As shown in FIG. 5, the rim outer wall 52 and connecting wall 54 extend parallel to the front edge 56, back edge 58, left edge 60 and right edge 62, but cut across the corners 64, 66, 68, 70 by way of diagonal sections 72, 74, 76, 78. A ridge 80 protrudes inward from connecting wall 52 and upward from base 35. Ridge 80 follows connecting wall 54 around the perimeter of the base 34, along or parallel to the edges 56, 58, 60, 62 and diagonal sections 72, 74, 76, 78. A shoulder 82 is formed at an upper and innermost portion of ridge 80. Shoulder 82 may be formed as a sharp, or as shown in the illustrated embodiment, soft corner at an apex of ridge 80. At least one interruption 84 is formed in ridge 80, at which the connecting wall 54 joins directly with the base 34. Four interruptions 84 are provided in the illustrated embodiment, two being provided parallel to the left edge 60 and two being provided parallel to the right edge 62, but more or fewer interruptions 84 could be provided as well and the locations and sizes of the interruptions 84 could be varied. One or more grooves 86 may be defined in the ridge 80 to facilitate engagement with the transport lid 100 or processing lid 200. In the illustrated embodiment, four grooves 86 are provided, each extending along the ridge 80 parallel to a diagonal section, and partially parallel to the front, back, left and right 56, 58, 60, 62.

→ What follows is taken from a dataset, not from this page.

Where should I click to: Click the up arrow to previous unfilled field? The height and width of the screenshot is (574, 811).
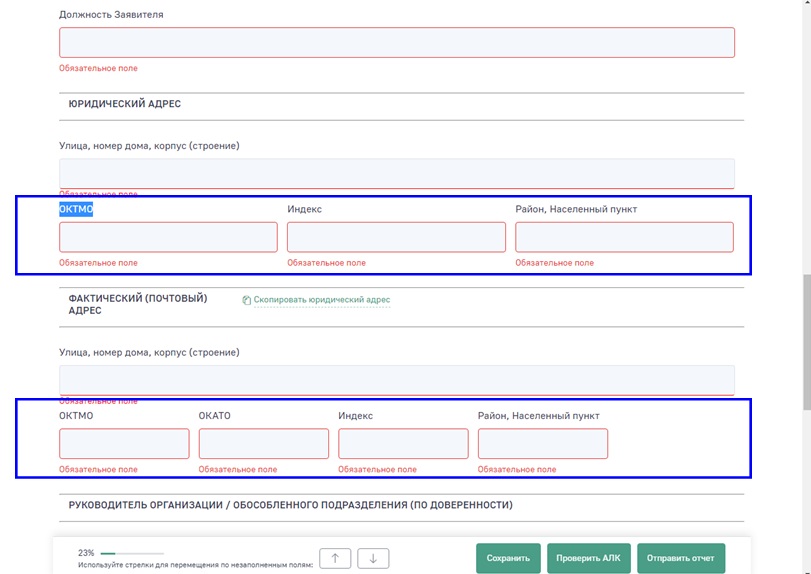[335, 558]
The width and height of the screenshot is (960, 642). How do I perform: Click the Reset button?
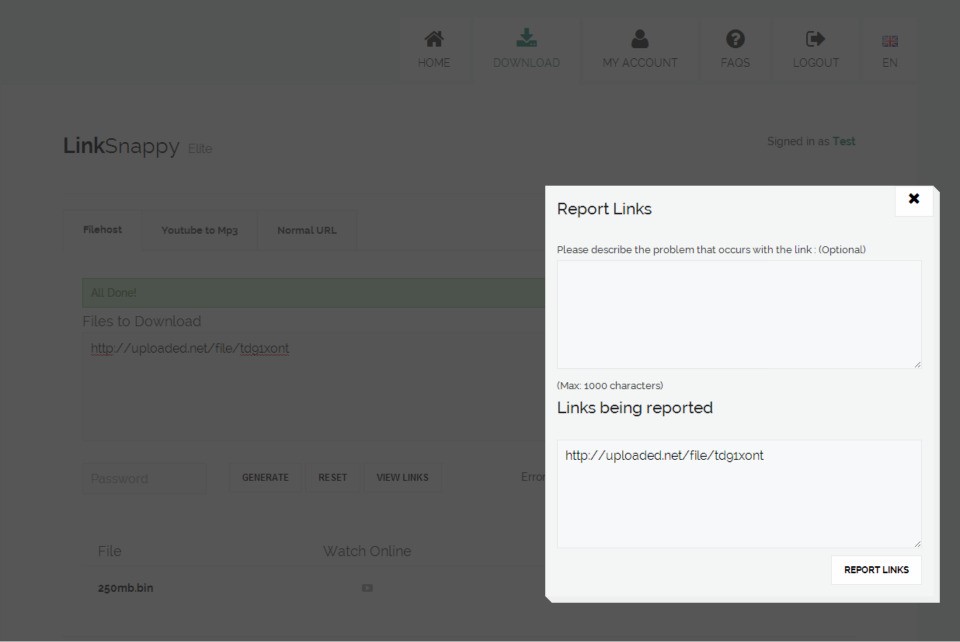pos(332,477)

An embodiment of a transport lid 100 according to the invention is shown in detail in FIGS. 9-16. The transport lid 100 is configured for engagement with the tray 30, as described in detail below. The transport lid 100 includes a base 102, which is formed as a substantially planar wall. A plurality of bumps 104 extend upward from the base and are configured for receiving the portions of the vials 12 not retained by the receptacles 32 of the tray 30. The bumps 104 are formed at locations on the base 102 that are aligned with the receptacles 32 of the tray 30 when the base 102 is engaged with the tray 30. Accordingly, the number and distribution of the bumps 104 are the same as those of the receptacles 32.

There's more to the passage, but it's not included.